The Texas Senate on Tuesday approved a two-year, $248 billion spending plan that includes $2.7 billion for a nebulous goal of property tax “relief” — but with seven weeks left in the 2019 legislative session, the upper chamber has yet to rally behind a way to spend those funds.
The Senate budget also includes a $6.3 billion boost for public schools — about $4 billion of which would increase teachers’ and librarians’ annual salaries by $5,000, with $2.3 billion set aside for unspecified aid to school districts. And it orders the Texas Health and Human Services Commission to cut Medicaid expenses by nearly $1 billion, without identifying a way of doing so.
“We must take action this session to provide meaningful, lasting property tax relief,” said state Sen. Jane Nelson, a Flower Mound Republican and the Senate’s lead budget writer.
The $2.7 billion in state funds set aside to pay for local property tax cuts “will conform to whatever solution for tax relief is agreed to this session,” she said.
The Senate passed the two-year spending plan unanimously. The vote sets the stage for negotiations between the two chambers, after the House unanimously approved its own version of a spending plan last month.
Both chambers approved budgets with similar price tags, and both have agreed to pump an additional $9 billion in state funds into the public education portion of the budget. But crucial differences remain between the proposals favored by House Speaker Dennis Bonnen and Lt. Gov. Dan Patrick.
The House backed a plan that would would lower school district tax rates statewide by four cents per $100 of taxable value, enough to reduce the annual property taxes paid by the owner of a $250,000 home by about $100. Texans in higher-tax school districts would see greater tax reductions under the proposal, with relief offered to both home and business owners.
The Senate, meanwhile, has offered up a host of property tax proposals that remain stalled at various stages of the legislative process. A bill by state Sen. Paul Bettencourt, R-Houston, would increase the state’s homestead exemption, pending approval by voters. It would shave off $10,000 from a homeowner’s taxable value, reducing annual school district taxes by roughly $100, depending on local tax rates. That bill was left pending in committee.

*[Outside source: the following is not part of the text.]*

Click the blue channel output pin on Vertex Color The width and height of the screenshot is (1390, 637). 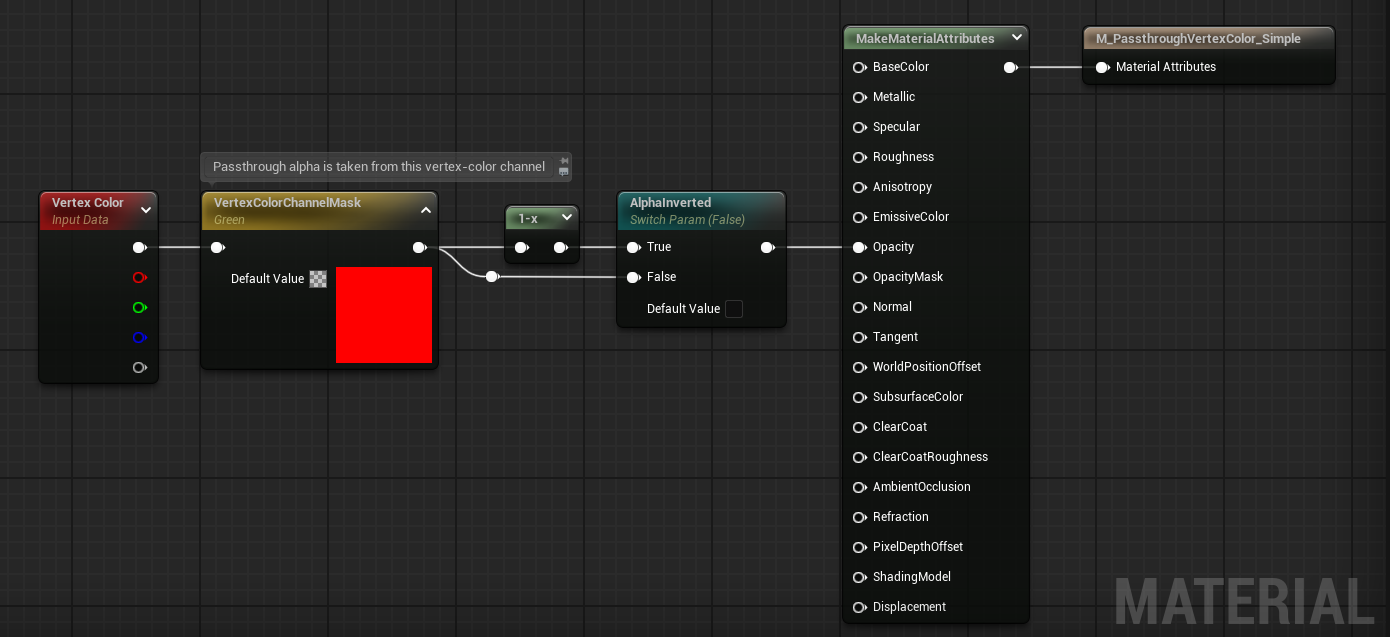tap(140, 337)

Another Bettencourt proposal would force school districts to hold an election if they seek to increase their tax rate by more than 2.5 percent from one year to the next. That bill, whose cost is still unknown, according to state officials, has not yet been heard in committee.
“There’s multiple permutations,” Bettencourt told The Texas Tribune last week, after the House passed its proposal to lower school district property tax rates as part of a massive public education overhaul. “That’s what’s called the legislative process.”
While the Senate is aggressively pushing a proposal that would limit the growth of property tax revenues raised by cities and counties, it would have only minimal effects on the state budget compared with proposals that rein in school district taxes. That’s because the state shares a responsibility with local governments to pay for public schools. School district taxes make up the majority of total property tax revenues raised throughout Texas.
Earlier Tuesday, Bonnen told a Lubbock talk-radio host there wasn’t much daylight between the two chambers on property taxes.
“On this issue, I don’t think you’re going to see significant differential between the House and Senate,” Bonnen said. “The reality of it is we’re all pretty close on where we’re going.”
Over roughly three hours, Senators touted a host of other priorities funded in their budget, including: $230 million to maintain health benefits for retired teachers, $157 million to maintain graduate medical education opportunities for medical school graduates and more than $1 billion across state agencies for cybersecurity and technological improvements.
The Senate’s spending plan also contains a provision directing the Texas Health and Human Services Commission to cut costs by $900 million. If included in the final version signed by Gov. Greg Abbott, it would mark the sixth consecutive two-year budget to order the health commission to eke out savings from its operations.
Nelson said that, without cost-cutting measures, the health and human services portion of the budget was “going to continue to crowd out other priorities.”
“We must continue looking for ways to have more efficient use of our limited resources,” she said.
Emma Platoff, Aliyya Swaby and Shannon Najmabadi contributed to this report.